In [7]:
import cv2

# 기본 카메라를 연다 (0번 카메라).
# 다른 카메라를 사용하려면 적절한 인덱스를 사용하세요.
cap = cv2.VideoCapture(0)

# 카메라가 정상적으로 열렸는지 확인한다.
if not cap.isOpened():
    print("Cannot open camera")
    exit()

# 카메라에서 영상을 계속해서 받아온다.
while True:
    # 카메라에서 한 프레임을 읽는다.
    ret, frame = cap.read()
    # 만약 프레임이 제대로 읽히지 않았다면 'ret'가 False가 된다.
    if not ret:
        print("Can't receive frame (stream end?). Exiting ...")
        break

    # 결과 프레임을 보여준다.
    cv2.imshow('frame', frame)
    if cv2.waitKey(1) == ord('q'):
        break

# 작업이 끝났다면 후처리를 한다.
cap.release()
cv2.destroyAllWindows()

Can't receive frame (stream end?).

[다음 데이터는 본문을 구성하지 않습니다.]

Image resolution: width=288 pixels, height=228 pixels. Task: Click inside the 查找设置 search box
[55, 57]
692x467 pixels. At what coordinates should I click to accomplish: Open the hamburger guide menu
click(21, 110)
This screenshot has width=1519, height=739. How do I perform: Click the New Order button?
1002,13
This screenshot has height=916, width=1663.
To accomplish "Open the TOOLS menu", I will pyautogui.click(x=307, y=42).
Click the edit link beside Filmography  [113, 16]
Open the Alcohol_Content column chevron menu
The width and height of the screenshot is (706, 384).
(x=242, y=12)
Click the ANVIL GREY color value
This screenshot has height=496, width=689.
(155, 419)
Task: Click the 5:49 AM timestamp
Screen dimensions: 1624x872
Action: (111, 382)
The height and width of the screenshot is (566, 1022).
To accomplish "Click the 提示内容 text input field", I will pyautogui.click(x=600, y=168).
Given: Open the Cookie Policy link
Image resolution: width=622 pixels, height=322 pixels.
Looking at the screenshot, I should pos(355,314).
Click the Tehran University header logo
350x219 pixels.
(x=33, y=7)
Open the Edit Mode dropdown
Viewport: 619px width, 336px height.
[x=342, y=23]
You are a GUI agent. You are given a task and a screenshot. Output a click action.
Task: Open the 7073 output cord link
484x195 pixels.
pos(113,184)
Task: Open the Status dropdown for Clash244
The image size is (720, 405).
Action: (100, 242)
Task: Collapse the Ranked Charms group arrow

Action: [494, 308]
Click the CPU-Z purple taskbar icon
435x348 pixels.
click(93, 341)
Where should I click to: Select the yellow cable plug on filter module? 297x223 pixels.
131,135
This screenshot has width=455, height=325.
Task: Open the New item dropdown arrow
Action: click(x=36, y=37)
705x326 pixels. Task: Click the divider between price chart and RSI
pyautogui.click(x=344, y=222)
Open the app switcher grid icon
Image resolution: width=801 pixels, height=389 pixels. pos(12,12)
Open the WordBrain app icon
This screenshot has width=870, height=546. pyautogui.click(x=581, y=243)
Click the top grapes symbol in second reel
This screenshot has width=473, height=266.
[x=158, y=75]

Exiting ...


In [1]:
import cv2
import torch
from torchvision.models.detection import fasterrcnn_resnet50_fpn
from torchvision.transforms import functional as F

In [2]:
# Load a model pre-trained on COCO
model = fasterrcnn_resnet50_fpn(pretrained=True)
model = model.eval()



In [3]:
# COCO category names
COCO_INSTANCE_CATEGORY_NAMES = [
    '__background__', 'person', 'bicycle', 'car', 'motorcycle', 'airplane', 'bus',
    'train', 'truck', 'boat', 'traffic light', 'fire hydrant', 'N/A', 'stop sign',
    'parking meter', 'bench', 'bird', 'cat', 'dog', 'horse', 'sheep', 'cow',
    'elephant', 'bear', 'zebra', 'giraffe', 'N/A', 'backpack', 'umbrella', 'N/A', 'N/A',
    'handbag', 'tie', 'suitcase', 'frisbee', 'skis', 'snowboard', 'sports ball',
    'kite', 'baseball bat', 'baseball glove', 'skateboard', 'surfboard', 'tennis racket',
    'bottle', 'N/A', 'wine glass', 'cup', 'fork', 'knife', 'spoon', 'bowl',
    'banana', 'apple', 'sandwich', 'orange', 'broccoli', 'carrot', 'hot dog', 'pizza',
    'donut', 'cake', 'chair', 'couch', 'potted plant', 'bed', 'N/A', 'dining table',
    'N/A', 'N/A', 'toilet', 'N/A', 'tv', 'laptop', 'mouse', 'remote', 'keyboard', 'cell phone',
    'microwave', 'oven', 'toaster', 'sink', 'refrigerator', 'N/A', 'book',
    'clock', 'vase', 'scissors', 'teddy bear', 'hair drier', 'toothbrush'
]

cap = cv2.VideoCapture(0)
while True:
    ret, frame = cap.read()
    if not ret:
        break

    # Convert to tensor
    frame = cv2.cvtColor(frame, cv2.COLOR_BGR2RGB)
    tensor = F.to_tensor(frame).unsqueeze(0)

    # Perform inference
    with torch.no_grad():
        predictions = model(tensor)[0]

    # Draw bounding boxes
    for box, score, label in zip(predictions['boxes'], predictions['scores'], predictions['labels']):
        if score > 0.5:  # only consider confident predictions
            x1, y1, x2, y2 = box.numpy().astype(int)
            cv2.rectangle(frame, (x1, y1), (x2, y2), (0, 255, 0), 2)
            cv2.putText(frame, COCO_INSTANCE_CATEGORY_NAMES[label.item()], (x1, y1), cv2.FONT_HERSHEY_SIMPLEX, 0.5, (255, 255, 255), 2)

    cv2.imshow('frame', frame)
    if cv2.waitKey(1) == ord('q'):
        break

cap.release()
cv2.destroyAllWindows()